Single by Bruce Cockburn

from the album Stealing Fire
- Released: 1984
- Recorded: 1984
- Genre: Pop rock; new wave;
- Length: 4:06
- Label: True North
- Songwriter: Bruce Cockburn
- Producers: Jon Goldsmith; Kerry Crawford;

= Lovers in a Dangerous Time =

"Lovers in a Dangerous Time" is a song by Bruce Cockburn, originally released on his 1984 album Stealing Fire. The song was a top 40 hit for Cockburn, peaking at No. 25 on the Canadian charts the week of August 18, 1984.

==Background==
According to Cockburn, the song was inspired by seeing teenagers expressing romantic love in a schoolyard. In the song, he contrasts the hopefulness and joy of new love with the despair of a wider Cold War world where notions of the future often carried a sense of foreboding and doom.
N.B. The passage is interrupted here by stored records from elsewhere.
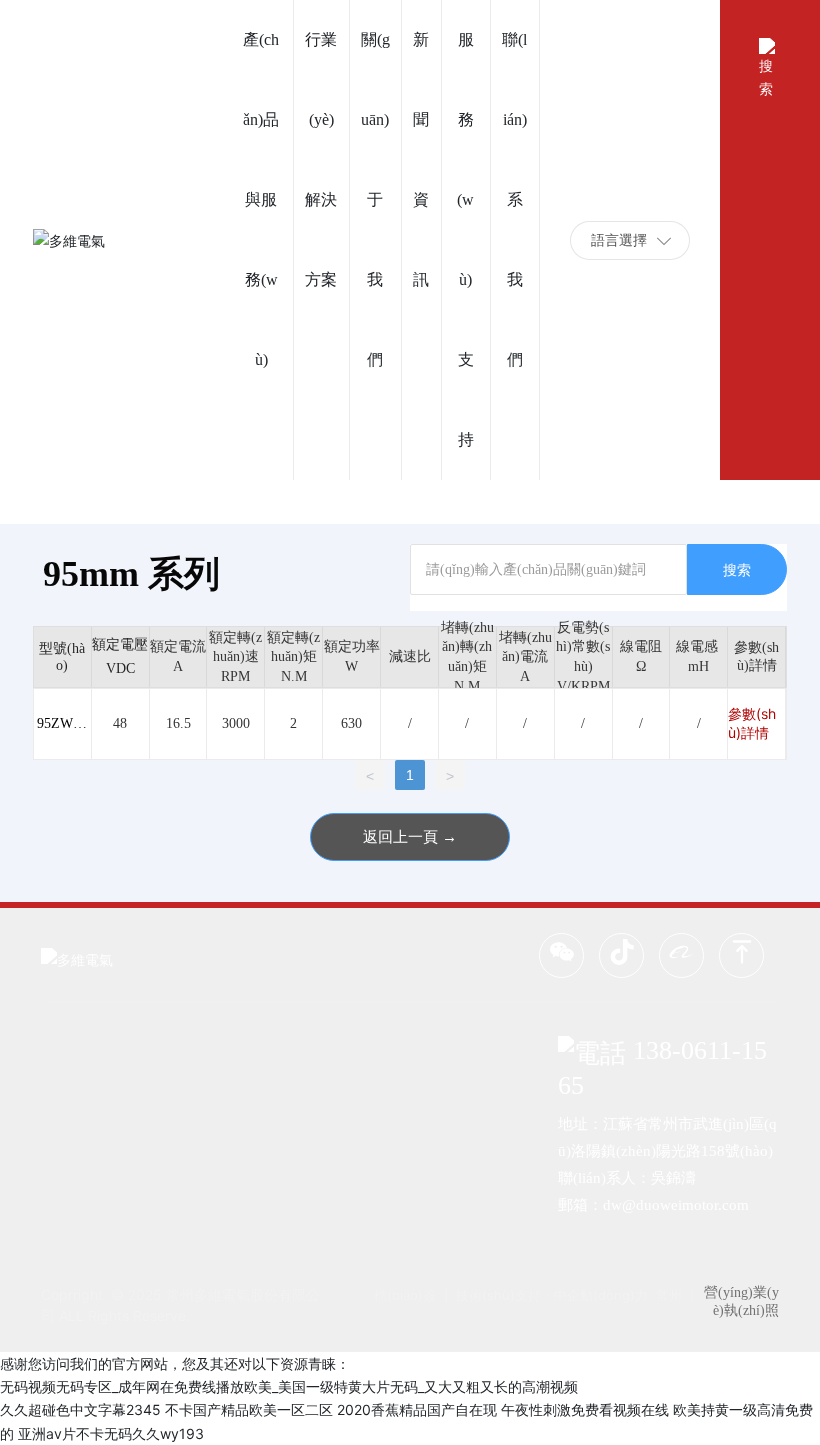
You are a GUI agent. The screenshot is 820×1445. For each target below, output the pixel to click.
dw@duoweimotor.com (676, 1205)
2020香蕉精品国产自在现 (417, 1409)
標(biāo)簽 (405, 1295)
However, especially in light of Cockburn's next single "If I Had a Rocket Launcher", the song has also been interpreted by listeners and critics as referring to the same Guatemalan refugee crisis that inspired the later song, or to the then-emerging HIV/AIDS crisis. Cockburn stated in later interviews that he was pleased by both of these alternate interpretations.

In 2005, "Lovers" was named the 11th greatest Canadian song of all time on the CBC Radio One series 50 Tracks: The Canadian Version.
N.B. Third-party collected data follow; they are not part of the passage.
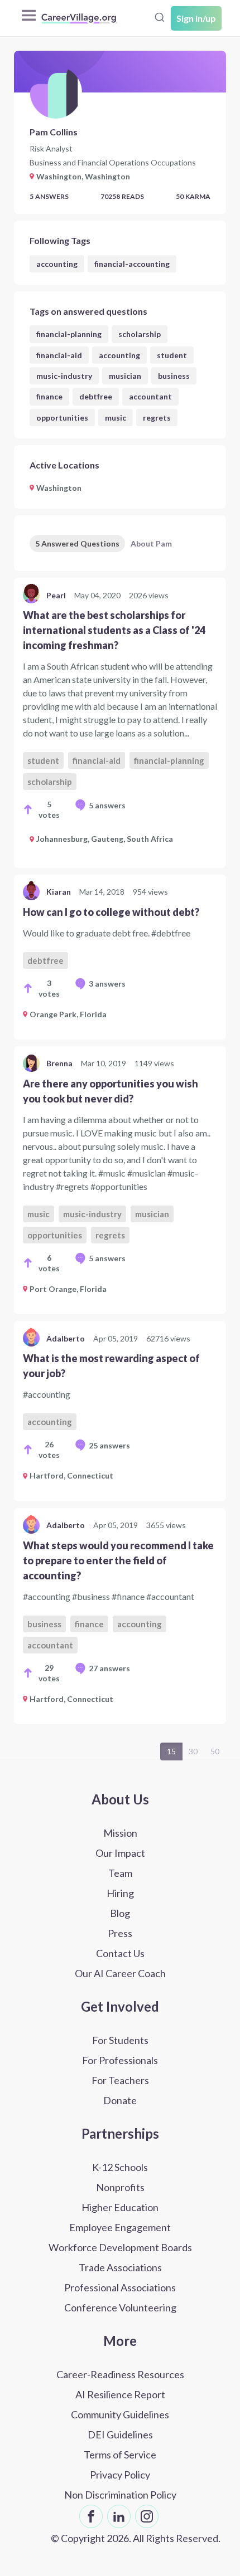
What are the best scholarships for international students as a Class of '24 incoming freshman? (114, 630)
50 (214, 1751)
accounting (57, 264)
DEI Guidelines (120, 2434)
U2 alluded to "Lovers" in their 1988 single "God Part II", with the lyric "Heard a singer on the radio late last night/He says he's gonna kick the darkness 'til it bleeds daylight."

==Chart performance==

| Chart (1984) | Peak position |
|---|---|
| Canada Top Singles (RPM) | 24 |
| Canada Adult Contemporary (RPM) | 8 |
| US Mainstream Rock (Billboard) | 56 |

==Covers==
"Lovers in a Dangerous Time" was covered by Dan Fogelberg on his album The Wild Places, which was released in August 1990 by Epic Records.

The song was subsequently covered by Barenaked Ladies on the 1991 Cockburn tribute album Kick at the Darkness. Released as their debut single, it became their first top 40 hit on the Canadian charts, reaching No. 16 the week of February 15, 1992. It also appeared on their greatest hits compilation Disc One: All Their Greatest Hits (1991–2001).